╭─ Task material
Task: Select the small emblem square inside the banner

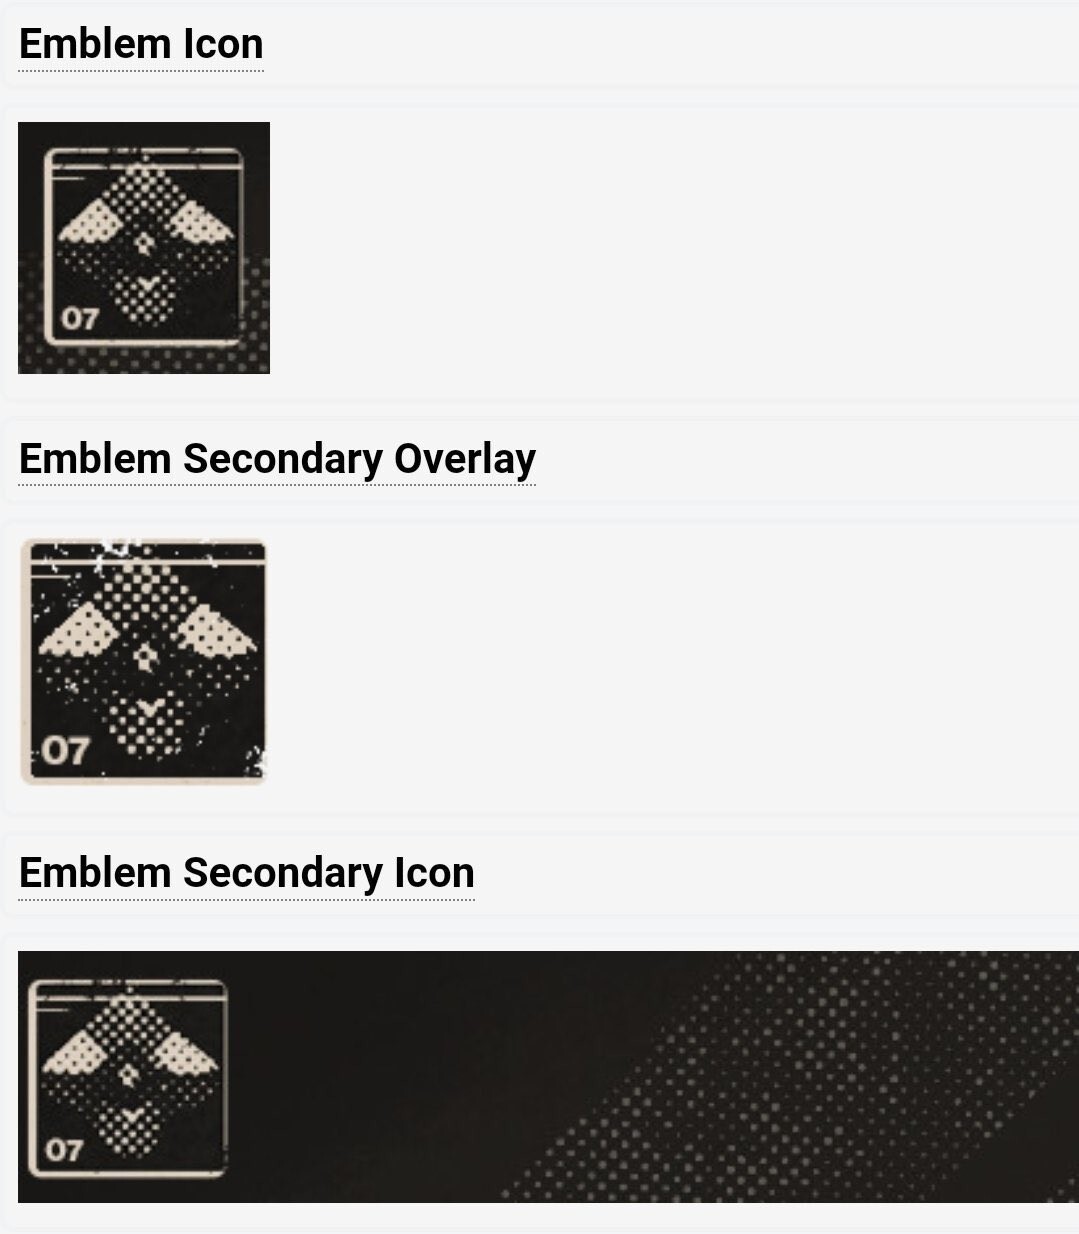Action: 128,1077
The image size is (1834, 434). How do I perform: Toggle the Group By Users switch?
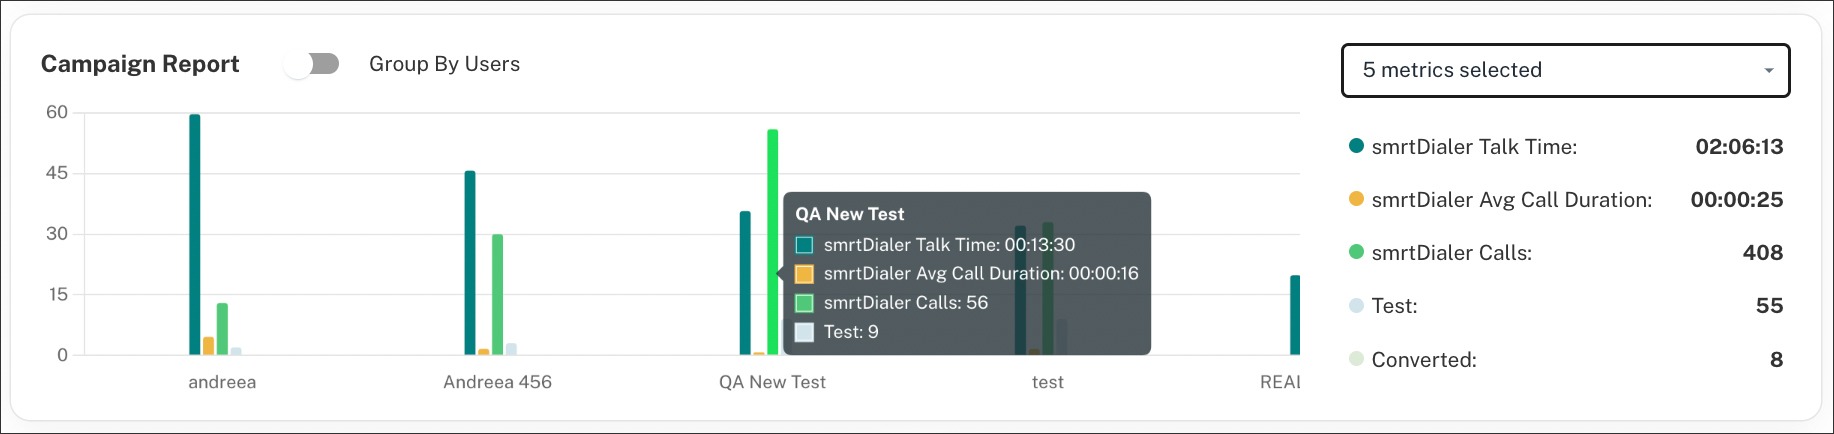pos(312,64)
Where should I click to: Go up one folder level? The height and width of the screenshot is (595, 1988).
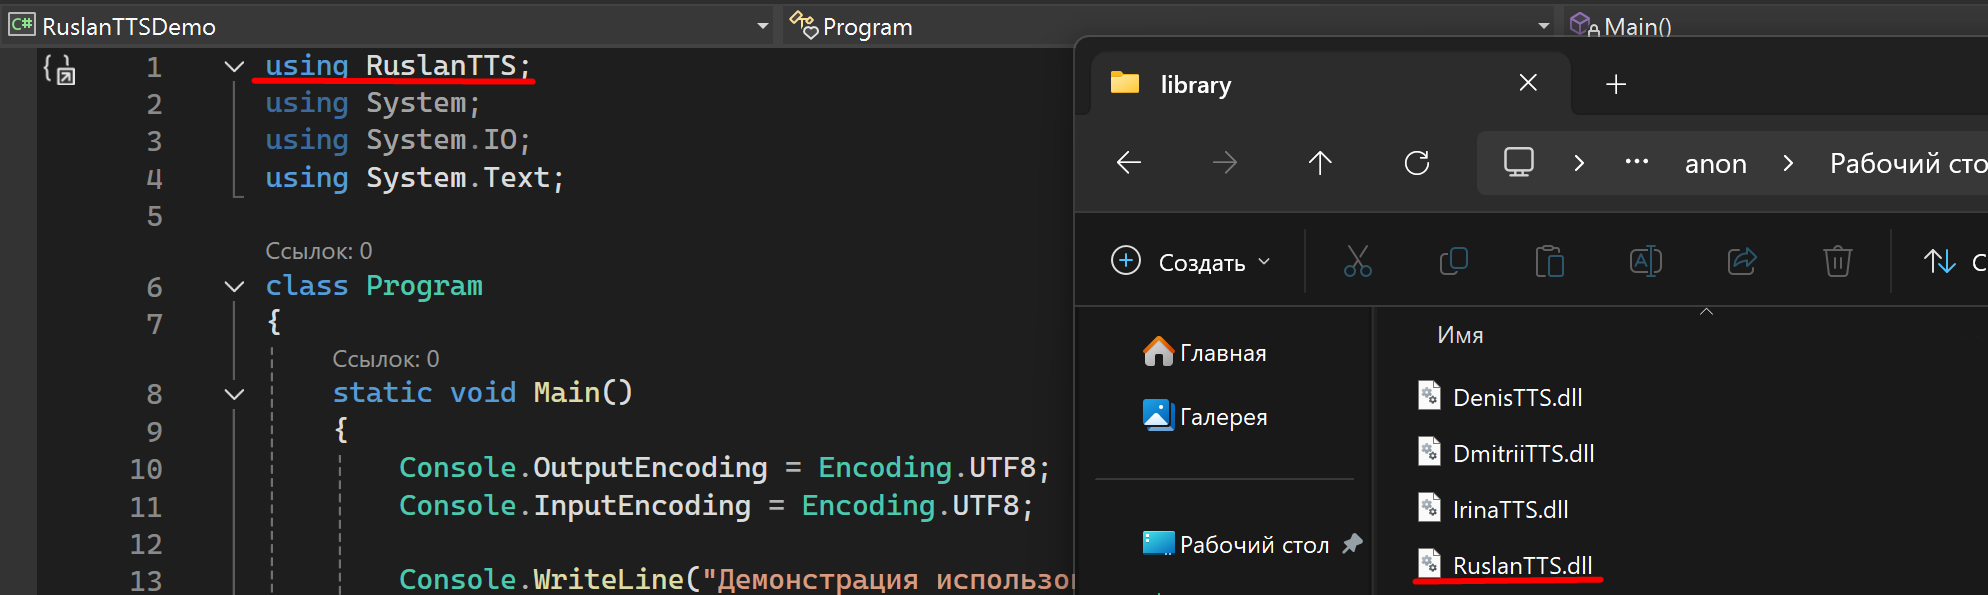(x=1320, y=163)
╰─
Given request: Could you return each line of the data above verbatim, leaving the pictures out?

Exercise solution:
Task: Select the small emblem square inside the banner

Action: 128,1077
The image size is (1834, 434). How do I perform: Toggle the Group By Users switch?
pos(312,64)
Where should I click to: Go up one folder level? The height and width of the screenshot is (595, 1988).
(x=1320, y=163)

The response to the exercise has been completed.